Finally, you say that you were content as an only child. I don’t doubt it, but most children are social and traditional in their instincts. They like being part of an extended family. Perhaps you can give your grandchildren the possibility of many cousins to fight with and cherish.

Feminine sensitivity and self-denial can be overwhelmingly powerful forces for good and are attributes greatly worth cultivating. But it will be an uphill battle for you to discover your inner woman given all the various interests — including one Top Ten law school and the selfishness of some men  —- pitted against her. Remember also that you have obligations to the legal profession itself and, if you are rationally inclined, should consider what is ultimately best for it.

You will need God’s help to avoid the shallow alternative that awaits you. I wish you the best.

—– Comments —

Melanie writes:

Although I have been reading this unique blog regularly for at least several months, Inez’ submission is the first that has inspired me to comment, and this because I am also a woman in her early twenties and agree with so much that she has said. Like her I believe that “the principles you articulate about masculinity and femininity are true across large numbers of people” and I also disagree with many of the core beliefs and objectives of current feminism.

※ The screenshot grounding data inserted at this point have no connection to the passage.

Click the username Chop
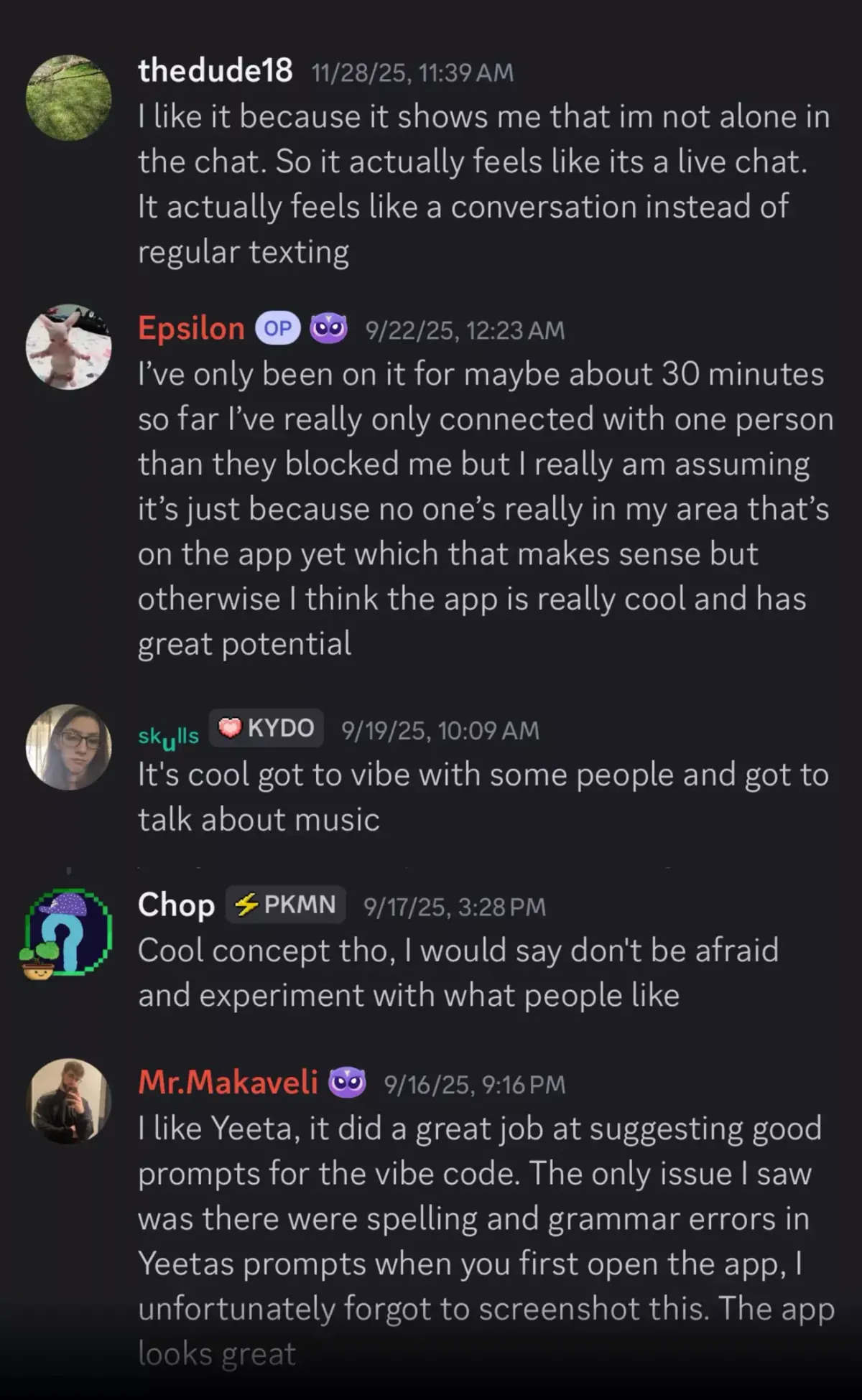 click(x=177, y=905)
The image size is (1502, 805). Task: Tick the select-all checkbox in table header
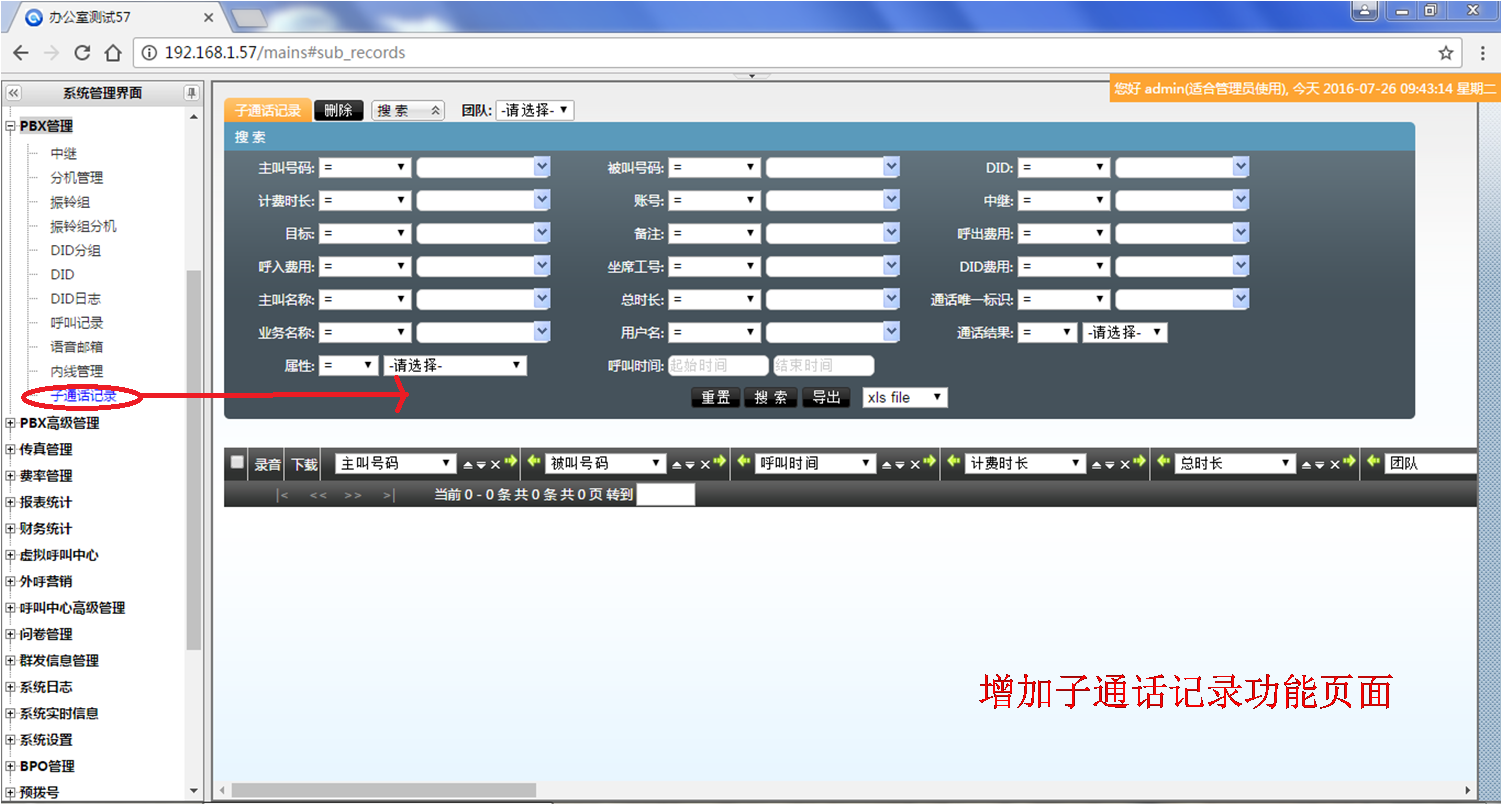[237, 462]
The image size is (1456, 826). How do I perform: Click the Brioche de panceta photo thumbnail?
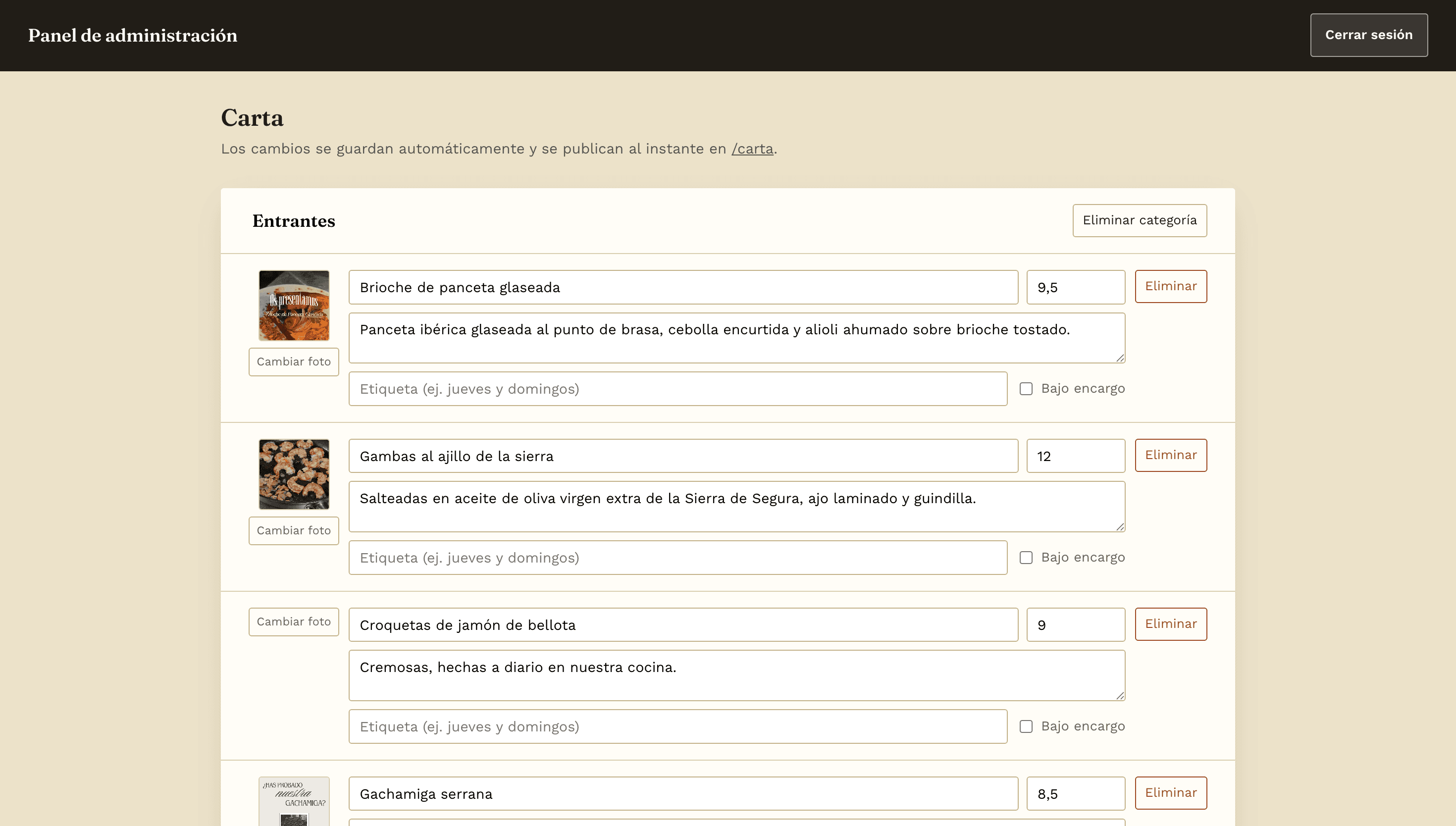[x=294, y=305]
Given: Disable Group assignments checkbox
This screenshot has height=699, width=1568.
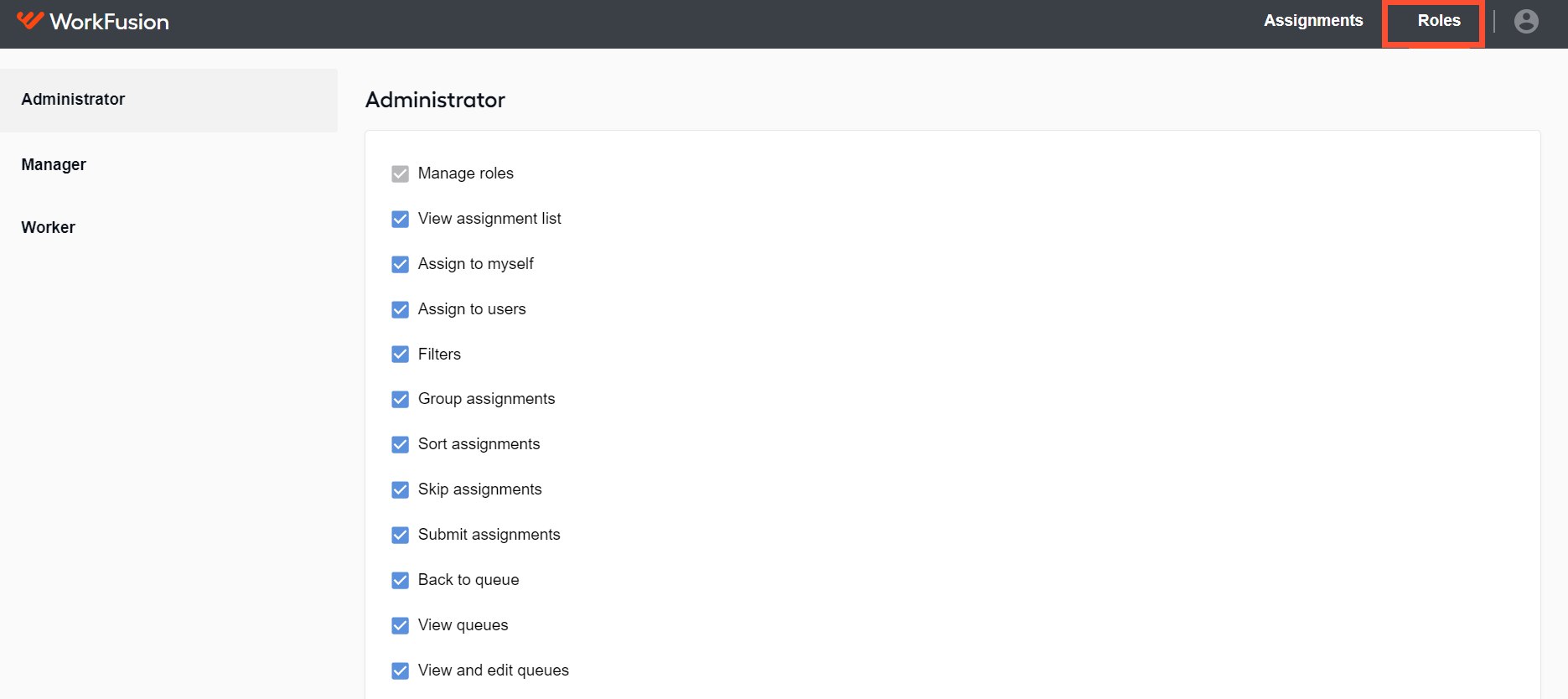Looking at the screenshot, I should [401, 399].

However, as a relatively masculine woman myself, I have to disagree with your assertion that a relatively masculine woman cannot be a proper mother. Men and women, being instances and not abstractions, can never be absolutely distinct. There is no greater truth to the significant differences between men and women than there is to our significant likeness. We are both alike and unalike, and both our differences and our likeness are necessary to the fulfillment of our human potential and destiny. There is no perfect degree of likeness and difference, nor is it possible to eliminate one or the other, and we can expect that each couple specifically and each society generally will have a certain degree of gender distinction between men and women. All mothers have been at least somewhat masculine, and it is not the masculinity of women that is a threat to their children so much as their mothers’ moral character or lack thereof. I do not deny, however, that femininity is fundamental to motherhood, but I question whether a woman like Inez has necessarily fallen below some hypothetical minimum degree of femininity necessary to be a good mother.

As a young American member of the Church of Jesus Christ of Latter-Day Saints I have had multiple examples of somewhat more egalitarian marriages that do not ignore the important general differences between men and women. Our leaders encourage general and relative adherence to traditional gender roles in accordance with the general differences between men and women, but do not prohibit and even encourage some sharing of responsibilities. They also encourage young men and women who have the opportunity to seek higher education and vocational training. Naturally it is next to impossible to encourage women to develop talents and interest in various specializations within society but then expect that they will not want to act on these interests and use these talents.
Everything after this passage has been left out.